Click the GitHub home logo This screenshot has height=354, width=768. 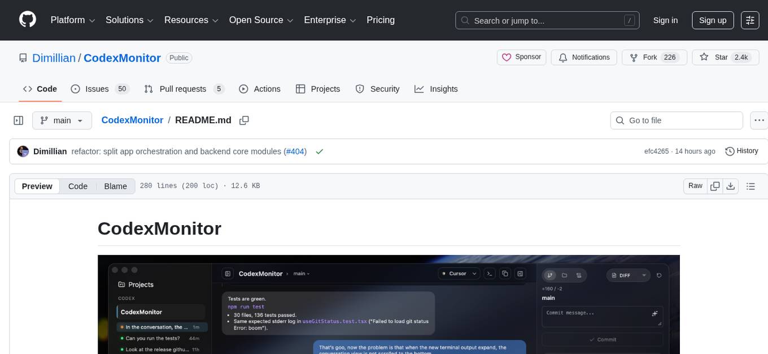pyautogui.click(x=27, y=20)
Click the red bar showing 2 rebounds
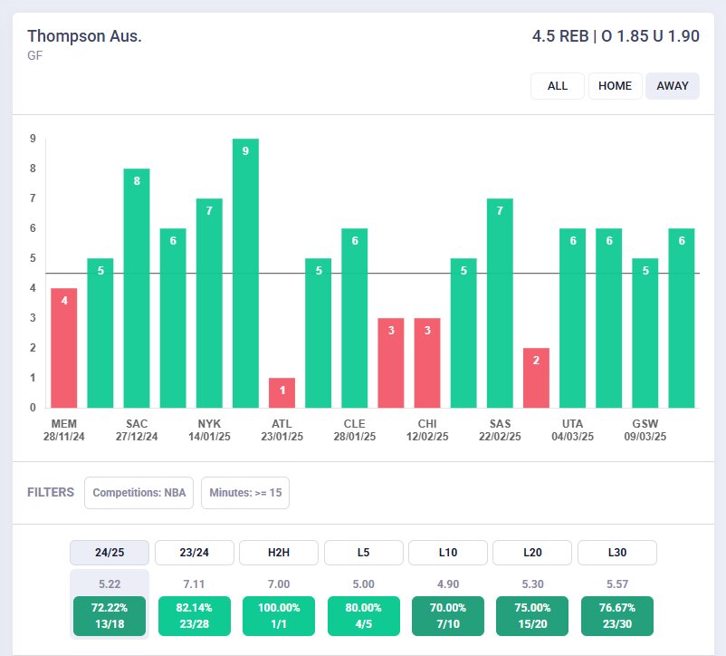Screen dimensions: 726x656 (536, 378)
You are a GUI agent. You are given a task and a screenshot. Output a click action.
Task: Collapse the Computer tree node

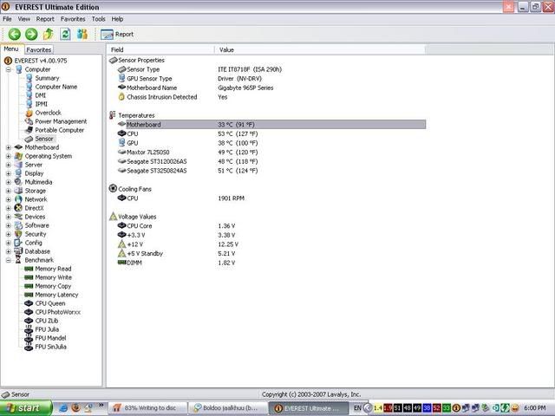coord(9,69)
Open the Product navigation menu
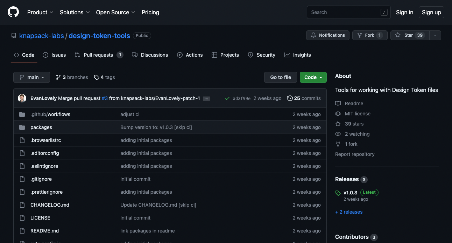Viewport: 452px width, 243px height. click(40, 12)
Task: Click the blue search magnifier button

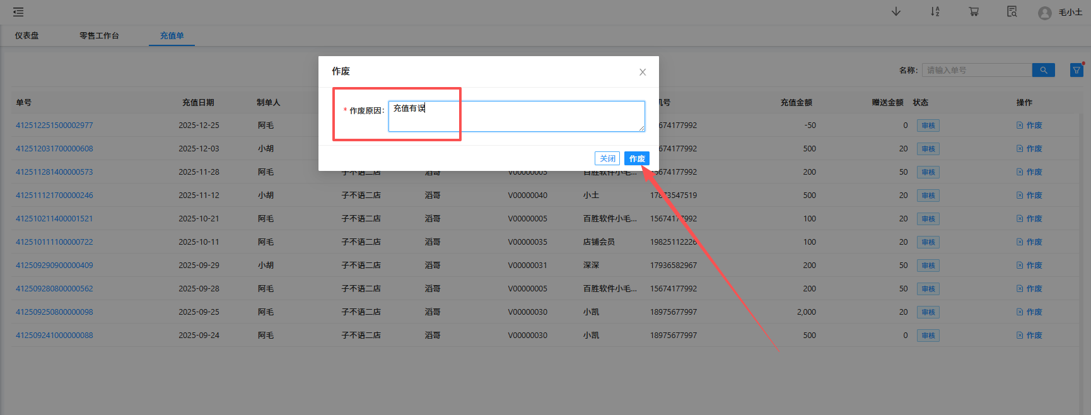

_ _ _ _ _ _ _

= やること =
上の項目のうち、「Open the Product navigation menu」がある行から最後の行までを、一字も変えずに書き写してください。画像は答えに入れないでください。

= 答え =
Open the Product navigation menu
Viewport: 452px width, 243px height. click(40, 12)
Task: Click the blue search magnifier button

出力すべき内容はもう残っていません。